Screenshot grounding data:
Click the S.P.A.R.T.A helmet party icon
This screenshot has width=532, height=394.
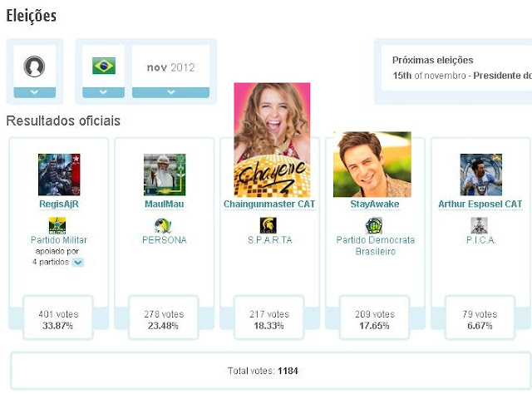268,225
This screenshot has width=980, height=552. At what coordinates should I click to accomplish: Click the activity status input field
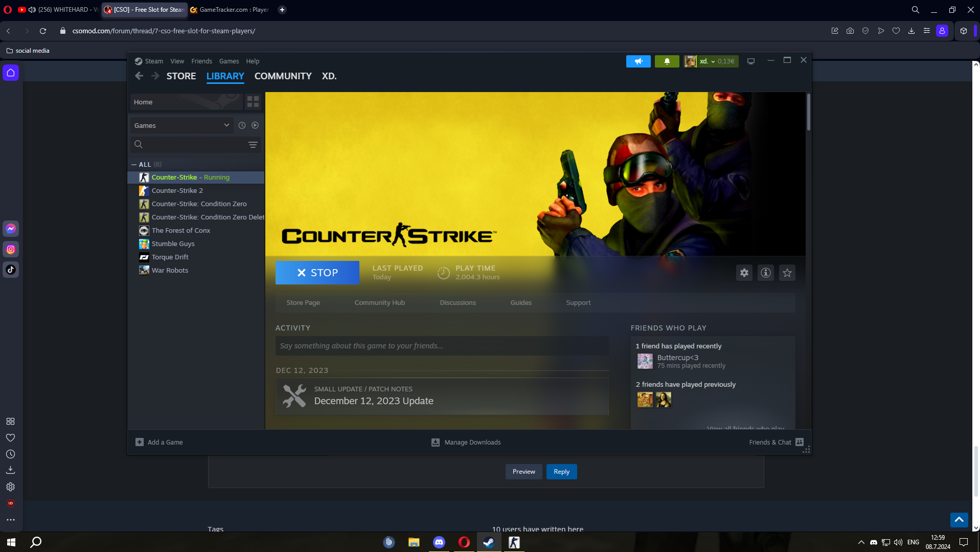pyautogui.click(x=442, y=346)

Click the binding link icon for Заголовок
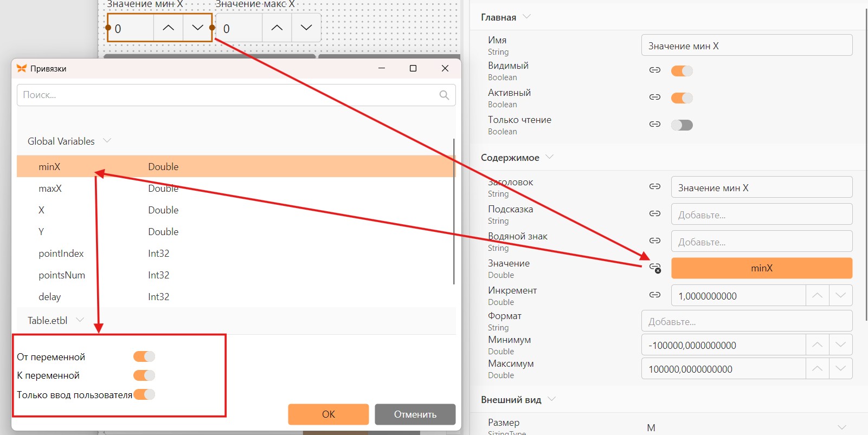pyautogui.click(x=655, y=186)
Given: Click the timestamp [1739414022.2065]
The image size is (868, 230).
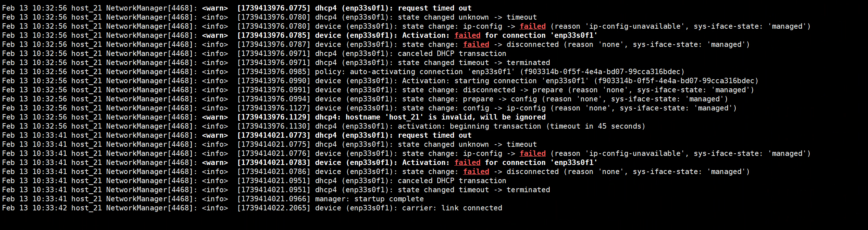Looking at the screenshot, I should 274,208.
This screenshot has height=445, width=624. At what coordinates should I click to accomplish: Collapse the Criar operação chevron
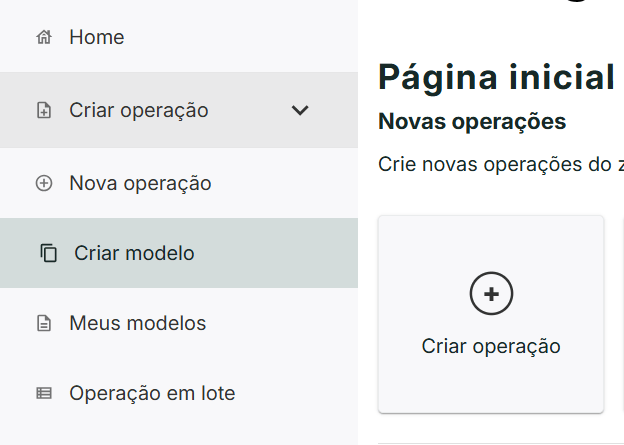click(x=299, y=111)
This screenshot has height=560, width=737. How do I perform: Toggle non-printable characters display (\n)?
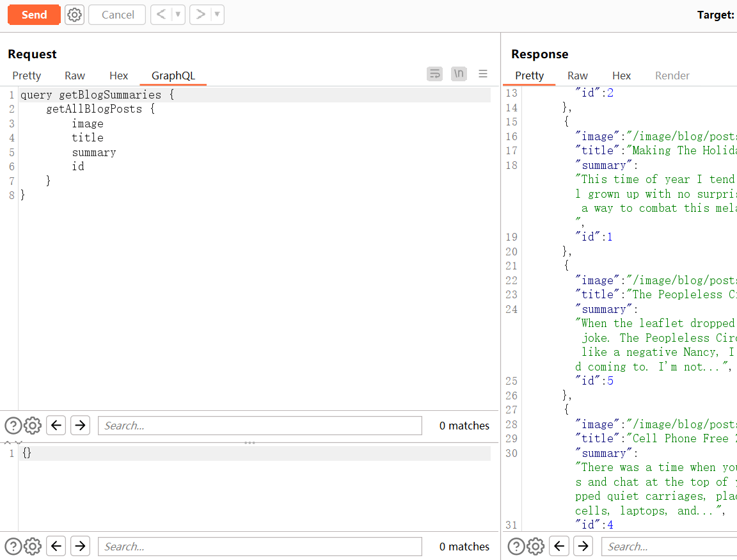point(459,74)
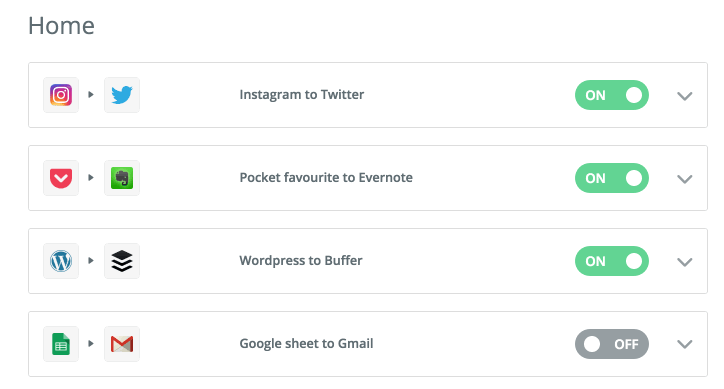Viewport: 724px width, 389px height.
Task: Turn off the Instagram to Twitter zap
Action: [612, 95]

* Exercise: Pictures excluded, return exactly the lines from the one with "This screenshot has width=980, height=552." through the final line of the entries above, both included.

* Exercise output:
This screenshot has width=980, height=552. At what coordinates should I click to accomplish: Click the activity status input field
pyautogui.click(x=442, y=346)

Click the binding link icon for Заголовок
pyautogui.click(x=655, y=186)
Given: Click the timestamp [1739414022.2065]
The image size is (868, 230).
Looking at the screenshot, I should 274,208.
This screenshot has height=445, width=624. At what coordinates should I click to accomplish: Collapse the Criar operação chevron
click(x=299, y=111)
This screenshot has height=560, width=737. How do I perform: Toggle non-printable characters display (\n)?
point(459,74)
Viewport: 724px width, 389px height.
Task: Turn off the Instagram to Twitter zap
Action: [612, 95]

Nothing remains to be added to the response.